I've built dry stacked limestone retaining walls at several houses that look like the one in your picture. We like the rustic look also.

Let me give you my opinion on the questions you raise:

1) As to where you could buy the stones, it depends on where you live and the height/length of what you want to build. I've always needed a lot of stone so I bought mine by the truckload(s) from local wholesale supplier. My experience indicates that garden centers (including the big box stores) are the most expensive, but you can usually be assured of a consistent supply of the same stone. See if you can find local places that sell sand, gravel, rock, pavers, for a better price.

2) Because we were going for the rustic look, I never used formal cap stones. I just selected good candidates as I was building the wall. I noticed that the picture didn't have specific cap stones.

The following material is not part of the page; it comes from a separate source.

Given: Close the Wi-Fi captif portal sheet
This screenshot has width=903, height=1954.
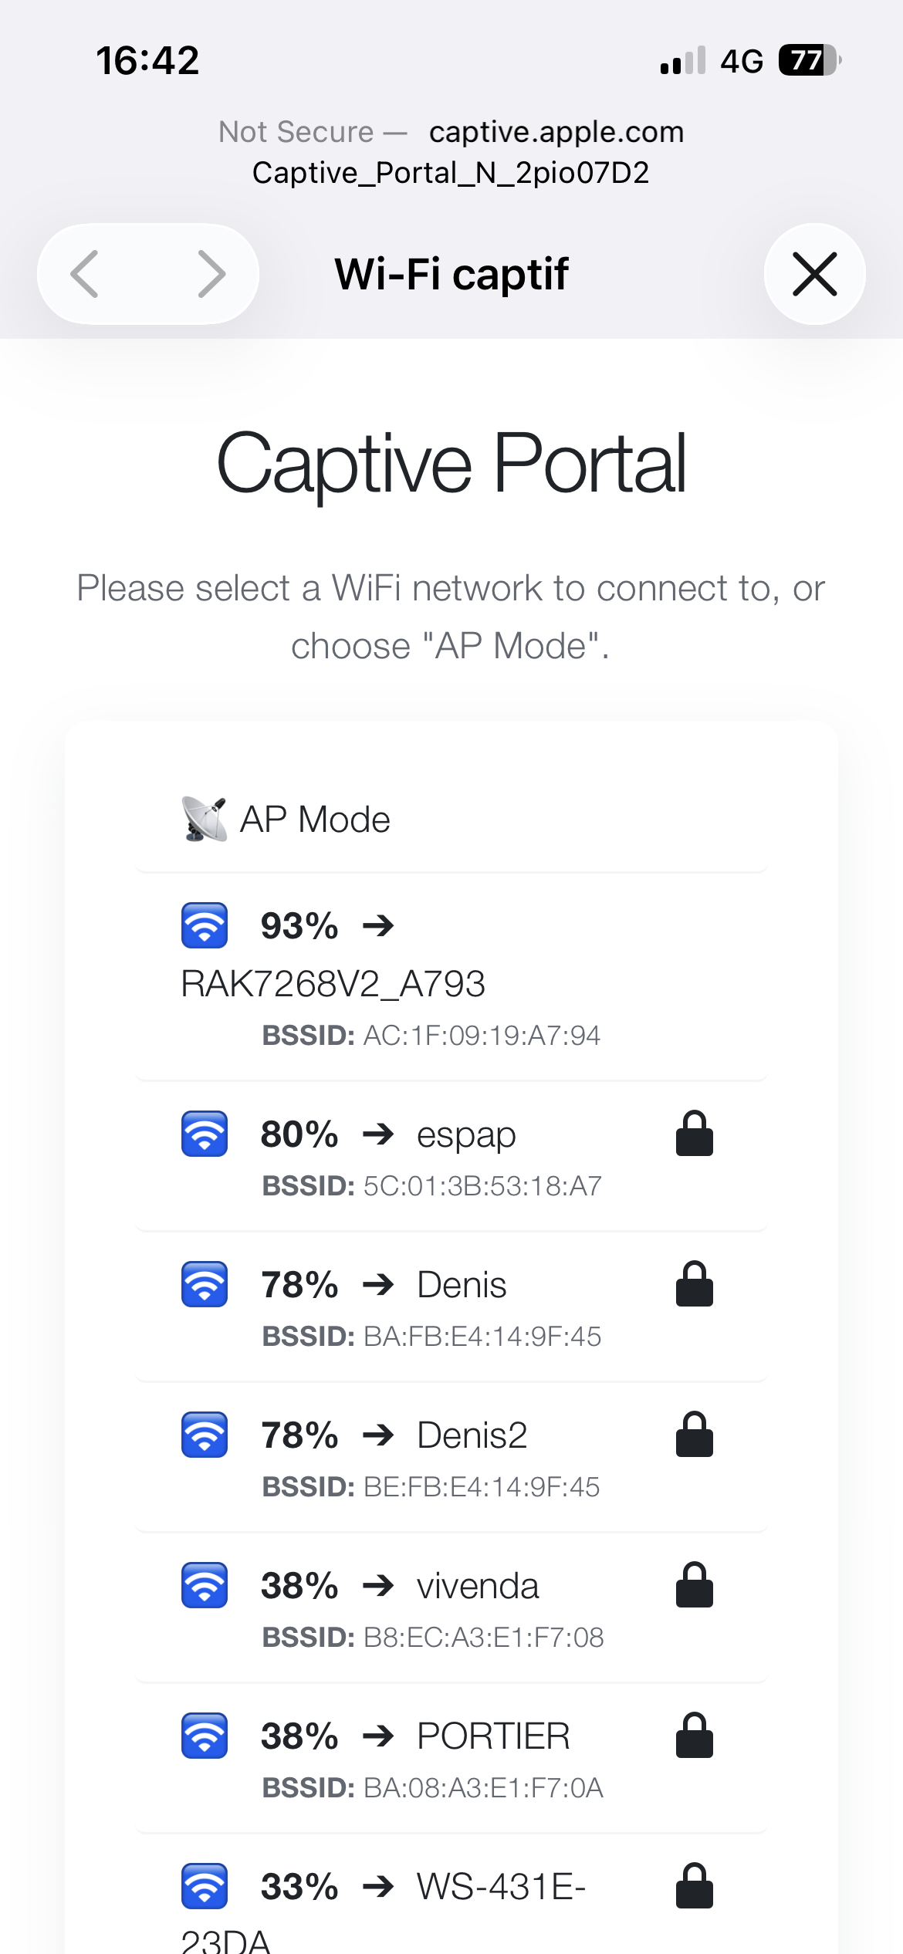Looking at the screenshot, I should [x=814, y=274].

3) I always did my stone cutting with hammer and chisel. It will give you the look you want. Leave the diamond saw stuff for a formal wall.

A few other comments:

a) When you are shopping factor in how you'll transport all that stone. If you are planning to use a car, plan on many trips or replacing your shocks.

b) If you are in a cold climate, plan on footings for your wall if it is over two feet. What ever your climate is, prepare a wide, level, compacted base below your first course of stone. This will keep your wall looking good for many years.

c) Plan for adequate drainage behind the wall. I always used gravel held in place with landscape fabric to keep heavy rain from washing the dirt out.

d) Stagger the joints so that a full stone sits above the joint on the course below. This makes the wall stronger.

e) Have plenty of asprin for your back.